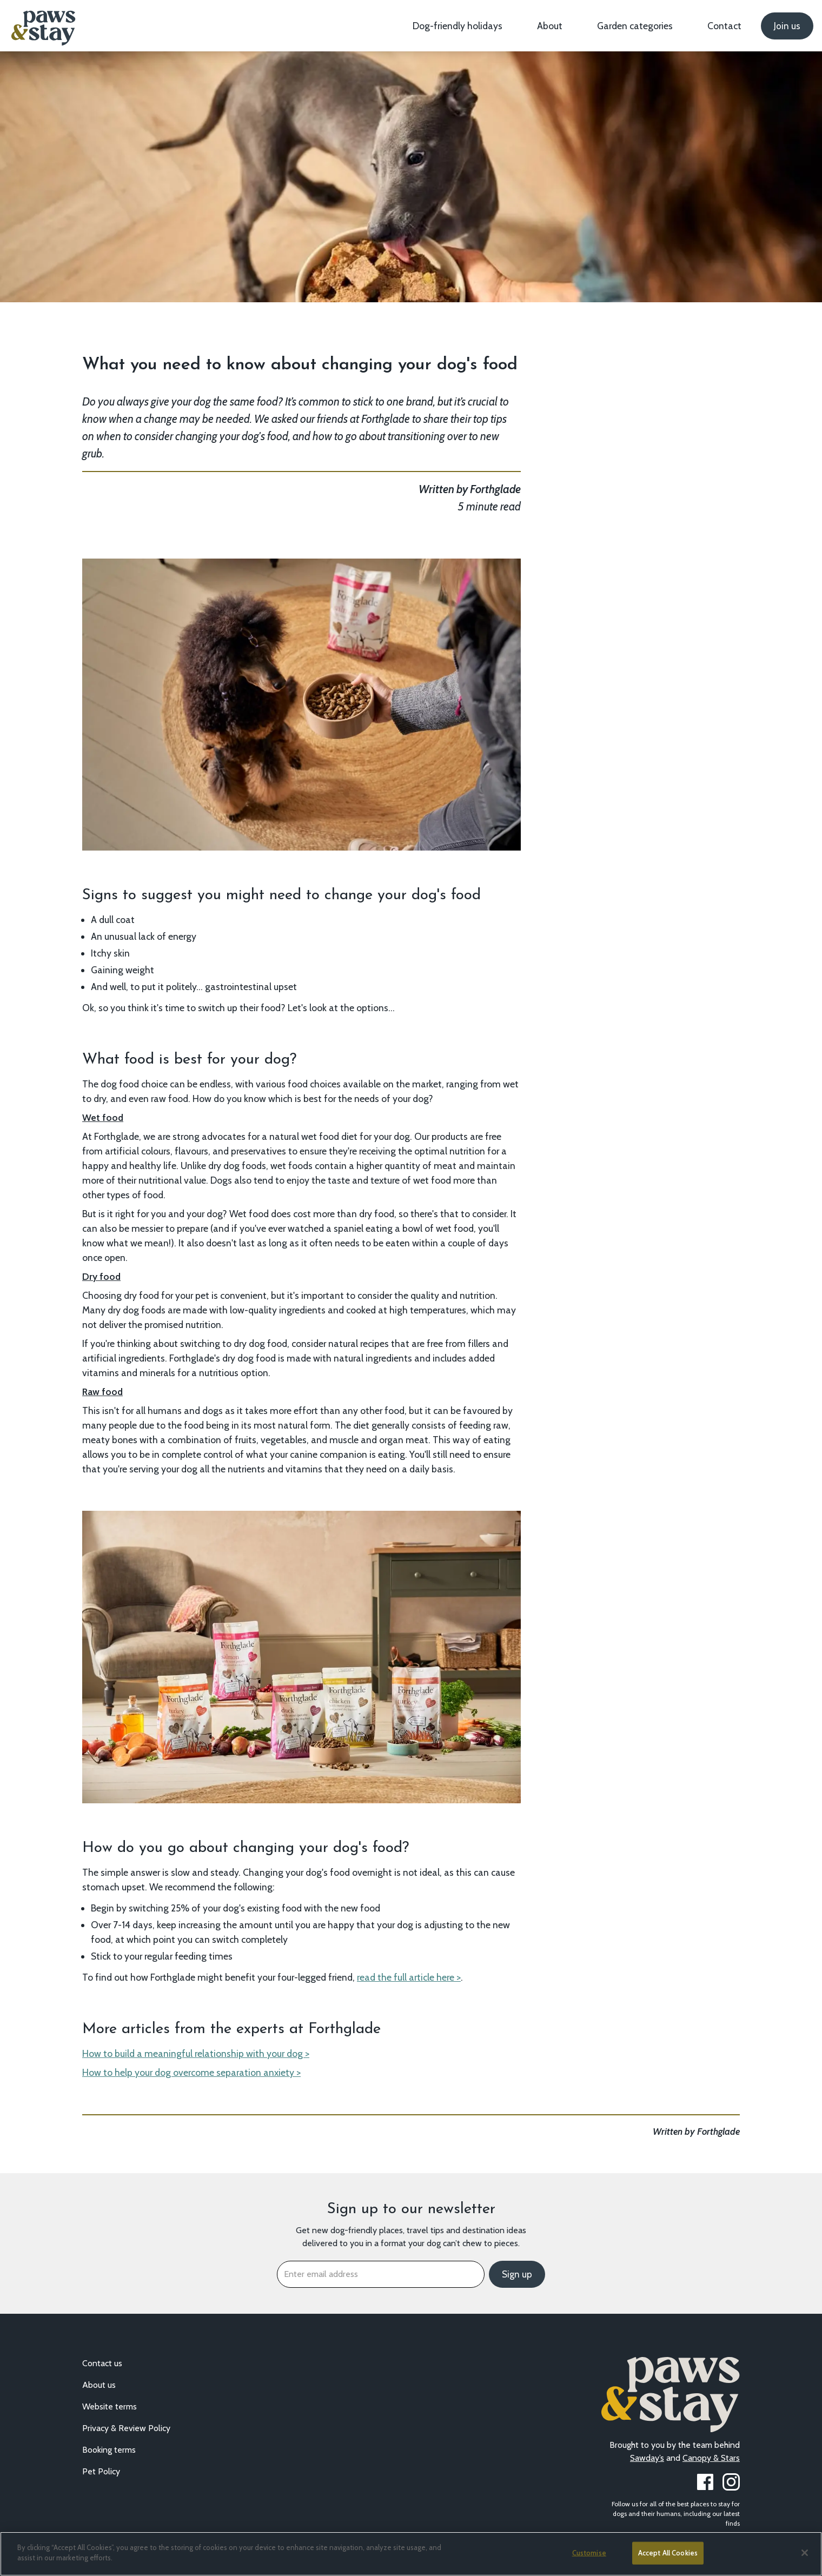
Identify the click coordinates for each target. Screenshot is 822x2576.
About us (99, 2385)
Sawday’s (647, 2458)
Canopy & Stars (711, 2458)
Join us (787, 26)
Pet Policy (101, 2471)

____________

TO BE DONE
Write the material out again, changing "Pet Policy" to "Pet Rules" and keeping everything else the same. Leave the pictures out.

CORRECT RESPONSE
Identify the click coordinates for each target. Screenshot is 822x2576.
About us (99, 2385)
Sawday’s (647, 2458)
Canopy & Stars (711, 2458)
Join us (787, 26)
Pet Rules (101, 2471)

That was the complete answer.